◆ ASSIGNMENT ◆
Write out every entry exactly as it appears.

◆ SUPPLIED MATERIAL ◆
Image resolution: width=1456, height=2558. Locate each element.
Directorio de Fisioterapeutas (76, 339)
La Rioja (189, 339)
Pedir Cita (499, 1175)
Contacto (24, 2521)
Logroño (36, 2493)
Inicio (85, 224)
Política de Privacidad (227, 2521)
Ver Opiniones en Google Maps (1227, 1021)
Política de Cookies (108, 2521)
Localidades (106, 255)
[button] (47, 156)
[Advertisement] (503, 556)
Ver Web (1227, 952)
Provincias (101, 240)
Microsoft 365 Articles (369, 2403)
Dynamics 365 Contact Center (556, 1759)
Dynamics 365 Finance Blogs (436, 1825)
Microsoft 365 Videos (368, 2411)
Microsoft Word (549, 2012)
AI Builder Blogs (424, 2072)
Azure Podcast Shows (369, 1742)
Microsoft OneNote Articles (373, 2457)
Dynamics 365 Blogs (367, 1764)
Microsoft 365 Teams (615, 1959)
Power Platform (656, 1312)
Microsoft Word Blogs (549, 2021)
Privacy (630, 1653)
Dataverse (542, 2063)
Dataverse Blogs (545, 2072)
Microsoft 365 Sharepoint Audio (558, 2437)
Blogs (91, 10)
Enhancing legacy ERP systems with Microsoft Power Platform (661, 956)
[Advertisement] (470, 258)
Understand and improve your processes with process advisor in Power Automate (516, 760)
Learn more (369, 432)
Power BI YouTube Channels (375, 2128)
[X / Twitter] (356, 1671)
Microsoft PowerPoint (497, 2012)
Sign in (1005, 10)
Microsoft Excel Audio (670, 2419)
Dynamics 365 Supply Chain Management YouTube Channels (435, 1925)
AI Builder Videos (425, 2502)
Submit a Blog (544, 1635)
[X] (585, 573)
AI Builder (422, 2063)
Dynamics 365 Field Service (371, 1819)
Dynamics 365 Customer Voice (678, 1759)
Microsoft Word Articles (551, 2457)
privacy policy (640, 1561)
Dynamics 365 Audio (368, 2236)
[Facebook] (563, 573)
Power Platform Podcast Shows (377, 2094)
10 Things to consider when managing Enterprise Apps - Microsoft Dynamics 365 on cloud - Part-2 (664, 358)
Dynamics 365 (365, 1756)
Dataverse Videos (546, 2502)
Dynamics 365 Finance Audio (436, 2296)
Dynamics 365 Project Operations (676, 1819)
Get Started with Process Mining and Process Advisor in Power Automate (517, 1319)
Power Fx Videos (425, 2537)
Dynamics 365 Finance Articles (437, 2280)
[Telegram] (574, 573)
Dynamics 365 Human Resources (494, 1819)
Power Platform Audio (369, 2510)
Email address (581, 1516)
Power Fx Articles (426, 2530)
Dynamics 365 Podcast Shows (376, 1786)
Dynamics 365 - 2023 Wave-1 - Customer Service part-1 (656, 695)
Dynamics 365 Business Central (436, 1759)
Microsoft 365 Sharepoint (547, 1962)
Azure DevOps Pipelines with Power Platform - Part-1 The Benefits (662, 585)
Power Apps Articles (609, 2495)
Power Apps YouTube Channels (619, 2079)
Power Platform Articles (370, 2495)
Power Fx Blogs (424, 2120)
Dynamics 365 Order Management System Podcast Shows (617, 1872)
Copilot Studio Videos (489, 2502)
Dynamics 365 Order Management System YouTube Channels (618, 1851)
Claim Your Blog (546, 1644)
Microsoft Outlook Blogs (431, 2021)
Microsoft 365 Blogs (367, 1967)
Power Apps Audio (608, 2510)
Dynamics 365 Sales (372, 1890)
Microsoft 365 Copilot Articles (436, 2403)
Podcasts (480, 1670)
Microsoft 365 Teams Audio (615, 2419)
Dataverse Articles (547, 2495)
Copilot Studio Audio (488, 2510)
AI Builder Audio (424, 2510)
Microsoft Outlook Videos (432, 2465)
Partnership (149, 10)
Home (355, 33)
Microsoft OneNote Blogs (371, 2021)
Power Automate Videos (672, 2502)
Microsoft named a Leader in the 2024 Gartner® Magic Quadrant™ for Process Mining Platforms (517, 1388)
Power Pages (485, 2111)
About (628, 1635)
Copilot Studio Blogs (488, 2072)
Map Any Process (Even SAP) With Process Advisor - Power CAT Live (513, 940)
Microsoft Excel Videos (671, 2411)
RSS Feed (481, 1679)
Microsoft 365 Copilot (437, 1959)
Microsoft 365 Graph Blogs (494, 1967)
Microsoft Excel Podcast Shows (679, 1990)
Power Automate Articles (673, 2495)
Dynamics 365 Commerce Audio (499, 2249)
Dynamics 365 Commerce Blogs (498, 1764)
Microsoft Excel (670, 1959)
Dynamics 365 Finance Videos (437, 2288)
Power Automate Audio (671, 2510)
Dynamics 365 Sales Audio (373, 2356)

◆ OUTPUT ◆
Image resolution: width=1456, height=2558. Locate each element.
Directorio de Fisioterapeutas (76, 339)
La Rioja (189, 339)
Pedir Cita (499, 1175)
Contacto (24, 2521)
Logroño (36, 2493)
Inicio (85, 224)
Política de Privacidad (227, 2521)
Ver Opiniones en Google Maps (1227, 1021)
Política de Cookies (108, 2521)
Localidades (106, 255)
[button] (47, 156)
[Advertisement] (503, 556)
Ver Web (1227, 952)
Provincias (101, 240)
Microsoft 365 Articles (369, 2403)
Dynamics 365 Contact Center (556, 1759)
Dynamics 365 Finance Blogs (436, 1825)
Microsoft 365 Videos (368, 2411)
Microsoft Word (549, 2012)
AI Builder Blogs (424, 2072)
Azure Podcast Shows (369, 1742)
Microsoft OneNote Articles (373, 2457)
Dynamics 365 Blogs (367, 1764)
Microsoft 365 Teams (615, 1959)
Power Platform (656, 1312)
Microsoft Word Blogs (549, 2021)
Privacy (630, 1653)
Dataverse (542, 2063)
Dataverse Blogs (545, 2072)
Microsoft 365 Sharepoint Audio (558, 2437)
Blogs (91, 10)
Enhancing legacy ERP systems with Microsoft Power Platform (661, 956)
[Advertisement] (470, 258)
Understand and improve your processes with process advisor in Power Automate (516, 760)
Learn more (369, 432)
Power BI YouTube Channels (375, 2128)
[X / Twitter] (356, 1671)
Microsoft PowerPoint (497, 2012)
Sign in (1005, 10)
Microsoft Excel Audio (670, 2419)
Dynamics 365 Supply Chain Management YouTube Channels (435, 1925)
AI Builder Videos (425, 2502)
Submit a Blog (544, 1635)
[X] (585, 573)
AI Builder (422, 2063)
Dynamics 365 Field Service (371, 1819)
Dynamics 365 Customer Voice (678, 1759)
Microsoft Word Articles (551, 2457)
privacy policy (640, 1561)
Dynamics 365 Audio (368, 2236)
[Facebook] (563, 573)
Power Platform Podcast Shows (377, 2094)
10 Things to consider when managing Enterprise Apps - Microsoft Dynamics 365 on cloud - Part-2 (664, 358)
Dynamics 365 (365, 1756)
Dataverse Videos (546, 2502)
Dynamics 365 Finance Audio (436, 2296)
Dynamics 365 Project Operations (676, 1819)
Get Started with Process Mining and Process Advisor in Power Automate (517, 1319)
Power Fx Videos (425, 2537)
Dynamics 365 Finance Articles (437, 2280)
[Telegram] (574, 573)
Dynamics 365 Human Resources (494, 1819)
Power Platform Audio (369, 2510)
Email address (581, 1516)
Power Fx Articles (426, 2530)
Dynamics 365 Podcast Shows (376, 1786)
Dynamics 365 - 2023 Wave-1 - Customer Service part-1 (656, 695)
Dynamics 365 Business Central (436, 1759)
Microsoft 365 Sharepoint (547, 1962)
Azure DevOps Pipelines with Power Platform - Part-1 The Benefits (662, 585)
Power Apps Articles (609, 2495)
Power Apps YouTube Channels (619, 2079)
Power Platform Articles (370, 2495)
Power Fx Blogs (424, 2120)
Dynamics 365 Order Management System Podcast Shows (617, 1872)
Copilot Studio Videos (489, 2502)
Dynamics 365 Order Management System YouTube Channels (618, 1851)
Claim Your Blog (546, 1644)
Microsoft Outlook Blogs (431, 2021)
Microsoft 365 Blogs (367, 1967)
Power Apps Audio (608, 2510)
Dynamics 365 Sales (372, 1890)
Microsoft 365 Copilot Articles (436, 2403)
Podcasts (480, 1670)
Microsoft 365 Teams Audio (615, 2419)
Dataverse Articles (547, 2495)
Copilot Studio Audio (488, 2510)
AI Builder Audio (424, 2510)
Microsoft Outlook Videos (432, 2465)
Partnership (149, 10)
Home (355, 33)
Microsoft OneNote Blogs (371, 2021)
Power Automate Videos (672, 2502)
Microsoft named a Leader in the 2024 Gartner® Magic Quadrant™ for Process Mining Platforms (517, 1388)
Power Pages (485, 2111)
About (628, 1635)
Copilot Studio Blogs (488, 2072)
Map Any Process (Even SAP) With Process Advisor - Power CAT Live (513, 940)
Microsoft Excel Videos (671, 2411)
RSS Feed (481, 1679)
Microsoft 365 Copilot (437, 1959)
Microsoft 365 Graph Blogs (494, 1967)
Microsoft Excel Podcast Shows (679, 1990)
Power Automate Articles (673, 2495)
Dynamics 365 Commerce Audio (499, 2249)
Dynamics 365 Commerce Blogs (498, 1764)
Microsoft Excel (670, 1959)
Dynamics 365 Finance Videos (437, 2288)
Power Automate Audio (671, 2510)
Dynamics 365 Sales Audio (373, 2356)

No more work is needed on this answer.